If you want an illustration of how much closer together the pop world of the 1960s seems compared to today’s, consider this sequence of events:
1. Teenage girl wins reality TV talent show.
2. Member of most famous and respected band in the country offers her a contract on an extremely high-profile new indie label.
Naturally, Opportunity Knocks fame and Beatle patronage combined to make “Those Were The Days” a colossal hit – six weeks at number one to “Hey Jude”‘s two. I think it would have been a hit without the backstory, though – it’s a winning commercial combination of the unusual and the instant, a study in contrasts. It has an immediate chorus – if this wasn’t a standard before 1968, it certainly became one, I heard it everywhere when I was growing up – and verses that reward careful listening. You could sing – even shout – along to it, but the arrangement, reflecting the song’s Russian origins, is delicacy itself. It’s a wise song sung by a child, and a song about lost and recovered potential sung by someone being rewarded for her own potential, and a song about going to the pub sung by someone barely old enough to drink. These are all gaps through which magic could sneak.
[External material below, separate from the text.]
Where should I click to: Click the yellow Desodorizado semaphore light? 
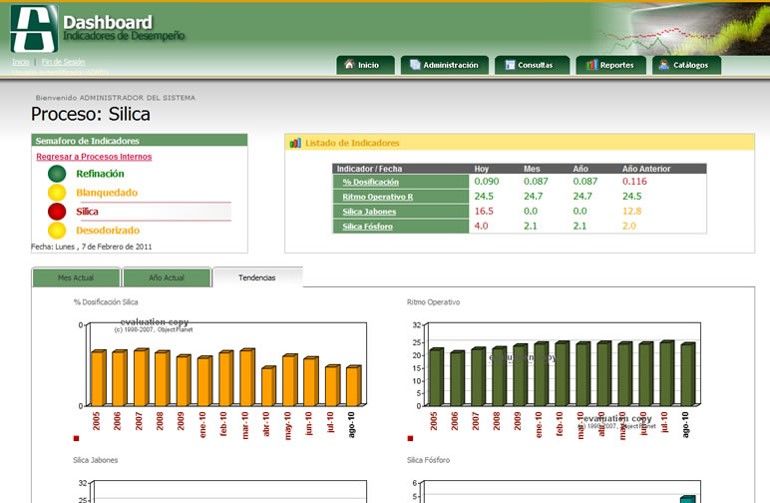pyautogui.click(x=57, y=231)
Perhaps because of its familiarity, though, it slips by me very easily: I have to concentrate quite hard to catch the nuances in Hopkin’s performance and in the production – those shivery, ghostly backing vox on the return-to-the-tavern verse, for instance. And then I listen to something else, and when I go back to “Those Were The Days” I have to listen all over again to notice what I like about it. The only time it made me actually feel things rather than notice them was when I read the lyrics and connected them to what I do with my friends in pubs: the schemes and dreams in the song sound rather grander than plans to make giant boiled eggs, but this is a difference of degree not kind. So there’s something about it, or about me, that stops it connecting with me when I actually hear it. I wish I liked it more, in fact.